Goal of the exercise
Keep each line of the material that includes "green", and leave out the rest.

Source material

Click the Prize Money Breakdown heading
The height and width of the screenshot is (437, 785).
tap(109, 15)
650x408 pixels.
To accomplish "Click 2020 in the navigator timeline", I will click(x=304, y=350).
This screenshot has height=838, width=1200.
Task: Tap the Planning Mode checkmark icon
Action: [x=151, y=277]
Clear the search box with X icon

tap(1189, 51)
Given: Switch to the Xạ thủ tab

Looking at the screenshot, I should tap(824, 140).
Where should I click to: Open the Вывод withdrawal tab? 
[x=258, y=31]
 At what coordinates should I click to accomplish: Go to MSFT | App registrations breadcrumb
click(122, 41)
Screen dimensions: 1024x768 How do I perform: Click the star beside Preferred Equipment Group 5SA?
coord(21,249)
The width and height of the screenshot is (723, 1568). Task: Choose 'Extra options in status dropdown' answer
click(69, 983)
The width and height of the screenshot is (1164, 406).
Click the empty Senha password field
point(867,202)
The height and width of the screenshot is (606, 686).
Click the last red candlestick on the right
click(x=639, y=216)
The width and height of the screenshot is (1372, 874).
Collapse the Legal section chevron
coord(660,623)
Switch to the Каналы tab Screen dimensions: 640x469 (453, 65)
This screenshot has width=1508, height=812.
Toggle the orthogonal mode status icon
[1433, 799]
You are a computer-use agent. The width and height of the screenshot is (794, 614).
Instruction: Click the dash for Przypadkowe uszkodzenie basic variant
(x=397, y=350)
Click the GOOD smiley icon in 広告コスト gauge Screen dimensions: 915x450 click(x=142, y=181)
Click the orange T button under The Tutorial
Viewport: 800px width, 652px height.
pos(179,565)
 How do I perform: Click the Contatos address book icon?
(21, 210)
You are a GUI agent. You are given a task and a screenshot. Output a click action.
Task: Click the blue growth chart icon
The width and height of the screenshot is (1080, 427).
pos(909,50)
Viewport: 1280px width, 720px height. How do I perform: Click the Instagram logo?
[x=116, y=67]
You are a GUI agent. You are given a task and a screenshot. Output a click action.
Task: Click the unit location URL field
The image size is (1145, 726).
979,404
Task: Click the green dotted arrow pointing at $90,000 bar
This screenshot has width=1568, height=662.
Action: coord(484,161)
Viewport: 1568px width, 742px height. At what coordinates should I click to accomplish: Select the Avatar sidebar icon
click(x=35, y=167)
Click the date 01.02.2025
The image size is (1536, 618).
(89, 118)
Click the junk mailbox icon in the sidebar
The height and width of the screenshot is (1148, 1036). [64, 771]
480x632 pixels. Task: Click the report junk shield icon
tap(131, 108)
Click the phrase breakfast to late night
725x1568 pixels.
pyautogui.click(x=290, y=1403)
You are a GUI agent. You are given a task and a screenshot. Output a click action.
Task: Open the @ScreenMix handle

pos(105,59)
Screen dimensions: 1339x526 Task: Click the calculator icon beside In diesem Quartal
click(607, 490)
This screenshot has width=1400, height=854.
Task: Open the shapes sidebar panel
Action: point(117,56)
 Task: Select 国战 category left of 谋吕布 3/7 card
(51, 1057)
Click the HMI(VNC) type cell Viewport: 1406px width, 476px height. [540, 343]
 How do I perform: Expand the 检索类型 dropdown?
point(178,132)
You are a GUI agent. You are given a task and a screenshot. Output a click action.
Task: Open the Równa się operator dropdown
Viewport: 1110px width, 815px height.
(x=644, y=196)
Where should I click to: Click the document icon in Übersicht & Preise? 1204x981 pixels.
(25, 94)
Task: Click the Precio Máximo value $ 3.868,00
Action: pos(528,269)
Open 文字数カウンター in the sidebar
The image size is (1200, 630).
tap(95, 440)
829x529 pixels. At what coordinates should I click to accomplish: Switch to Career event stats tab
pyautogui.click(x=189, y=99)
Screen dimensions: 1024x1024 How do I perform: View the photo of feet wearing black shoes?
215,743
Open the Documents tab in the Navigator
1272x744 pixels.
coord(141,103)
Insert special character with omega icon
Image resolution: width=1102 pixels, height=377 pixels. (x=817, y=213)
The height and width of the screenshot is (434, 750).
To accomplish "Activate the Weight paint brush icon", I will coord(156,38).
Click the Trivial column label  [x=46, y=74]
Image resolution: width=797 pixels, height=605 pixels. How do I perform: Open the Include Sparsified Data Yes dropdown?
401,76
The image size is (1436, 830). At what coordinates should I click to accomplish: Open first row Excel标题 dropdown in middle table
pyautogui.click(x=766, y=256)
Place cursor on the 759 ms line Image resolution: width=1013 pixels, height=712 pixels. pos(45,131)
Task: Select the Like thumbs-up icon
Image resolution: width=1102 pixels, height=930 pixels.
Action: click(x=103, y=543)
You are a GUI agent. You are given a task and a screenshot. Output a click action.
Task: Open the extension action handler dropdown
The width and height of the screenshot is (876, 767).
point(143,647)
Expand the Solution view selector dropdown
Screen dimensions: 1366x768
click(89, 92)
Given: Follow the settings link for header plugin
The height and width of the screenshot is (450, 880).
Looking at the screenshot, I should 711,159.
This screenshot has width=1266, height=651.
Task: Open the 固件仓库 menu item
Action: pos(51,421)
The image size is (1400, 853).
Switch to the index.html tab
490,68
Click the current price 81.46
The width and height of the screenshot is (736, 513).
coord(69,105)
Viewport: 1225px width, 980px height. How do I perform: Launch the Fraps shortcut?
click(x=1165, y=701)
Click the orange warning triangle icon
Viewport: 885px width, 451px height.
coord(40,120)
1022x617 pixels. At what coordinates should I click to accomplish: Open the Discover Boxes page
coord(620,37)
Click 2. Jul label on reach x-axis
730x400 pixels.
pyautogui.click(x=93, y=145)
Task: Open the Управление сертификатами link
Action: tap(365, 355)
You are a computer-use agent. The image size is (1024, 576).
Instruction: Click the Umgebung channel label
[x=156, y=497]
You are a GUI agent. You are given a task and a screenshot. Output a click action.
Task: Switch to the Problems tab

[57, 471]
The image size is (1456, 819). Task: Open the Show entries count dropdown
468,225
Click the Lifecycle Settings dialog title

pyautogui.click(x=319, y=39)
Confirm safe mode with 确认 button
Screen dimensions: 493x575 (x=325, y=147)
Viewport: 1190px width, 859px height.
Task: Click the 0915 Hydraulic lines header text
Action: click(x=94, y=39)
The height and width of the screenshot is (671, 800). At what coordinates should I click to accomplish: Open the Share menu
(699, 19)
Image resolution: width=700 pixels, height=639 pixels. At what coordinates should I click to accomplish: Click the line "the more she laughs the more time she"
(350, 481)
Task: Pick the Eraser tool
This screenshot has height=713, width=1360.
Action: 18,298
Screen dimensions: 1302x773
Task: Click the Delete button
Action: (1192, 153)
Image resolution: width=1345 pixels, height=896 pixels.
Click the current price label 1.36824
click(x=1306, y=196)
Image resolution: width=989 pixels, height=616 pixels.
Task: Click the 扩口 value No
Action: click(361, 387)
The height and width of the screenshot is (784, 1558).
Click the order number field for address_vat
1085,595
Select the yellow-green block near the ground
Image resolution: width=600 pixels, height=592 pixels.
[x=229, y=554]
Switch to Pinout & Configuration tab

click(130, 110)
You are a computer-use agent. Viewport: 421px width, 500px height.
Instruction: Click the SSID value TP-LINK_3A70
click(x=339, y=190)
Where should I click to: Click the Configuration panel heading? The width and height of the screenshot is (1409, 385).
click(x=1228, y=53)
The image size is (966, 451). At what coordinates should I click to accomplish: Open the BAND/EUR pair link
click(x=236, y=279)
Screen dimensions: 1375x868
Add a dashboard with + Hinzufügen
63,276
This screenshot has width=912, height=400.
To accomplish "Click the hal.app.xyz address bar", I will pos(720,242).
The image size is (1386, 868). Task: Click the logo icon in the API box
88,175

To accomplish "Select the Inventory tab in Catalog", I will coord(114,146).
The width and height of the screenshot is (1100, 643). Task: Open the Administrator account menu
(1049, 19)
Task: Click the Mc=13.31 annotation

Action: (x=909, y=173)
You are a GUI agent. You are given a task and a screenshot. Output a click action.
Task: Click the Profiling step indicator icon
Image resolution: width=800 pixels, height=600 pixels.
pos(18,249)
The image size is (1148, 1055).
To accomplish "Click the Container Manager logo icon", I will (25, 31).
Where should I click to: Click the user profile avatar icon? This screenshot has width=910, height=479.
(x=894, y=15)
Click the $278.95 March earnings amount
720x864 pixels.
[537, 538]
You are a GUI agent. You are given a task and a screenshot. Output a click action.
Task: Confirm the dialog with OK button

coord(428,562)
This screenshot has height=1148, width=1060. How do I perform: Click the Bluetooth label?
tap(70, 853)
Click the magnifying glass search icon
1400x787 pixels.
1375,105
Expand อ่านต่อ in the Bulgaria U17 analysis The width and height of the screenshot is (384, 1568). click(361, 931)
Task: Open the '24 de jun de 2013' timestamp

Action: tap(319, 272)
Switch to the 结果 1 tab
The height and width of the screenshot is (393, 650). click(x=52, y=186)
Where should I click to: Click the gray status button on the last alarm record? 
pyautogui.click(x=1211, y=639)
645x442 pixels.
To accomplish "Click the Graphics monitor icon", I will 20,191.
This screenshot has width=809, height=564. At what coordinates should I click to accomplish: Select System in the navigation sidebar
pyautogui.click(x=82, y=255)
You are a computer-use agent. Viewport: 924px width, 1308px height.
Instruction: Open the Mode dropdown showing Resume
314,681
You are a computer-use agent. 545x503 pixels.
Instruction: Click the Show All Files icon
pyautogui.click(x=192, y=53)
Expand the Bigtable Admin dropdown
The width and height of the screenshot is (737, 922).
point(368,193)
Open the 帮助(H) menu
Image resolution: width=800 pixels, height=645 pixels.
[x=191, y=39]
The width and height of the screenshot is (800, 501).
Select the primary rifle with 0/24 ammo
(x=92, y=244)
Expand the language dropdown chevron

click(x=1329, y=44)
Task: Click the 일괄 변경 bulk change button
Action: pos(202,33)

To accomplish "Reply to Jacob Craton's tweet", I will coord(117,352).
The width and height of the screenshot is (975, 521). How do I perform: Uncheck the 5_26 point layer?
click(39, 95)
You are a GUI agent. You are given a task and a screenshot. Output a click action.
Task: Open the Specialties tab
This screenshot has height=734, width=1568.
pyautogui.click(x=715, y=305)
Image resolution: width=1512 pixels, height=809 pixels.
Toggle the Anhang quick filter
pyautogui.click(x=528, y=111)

Task answer
Task: Click the green dotted arrow pointing at $90,000 bar
Select the yellow-green block near the ground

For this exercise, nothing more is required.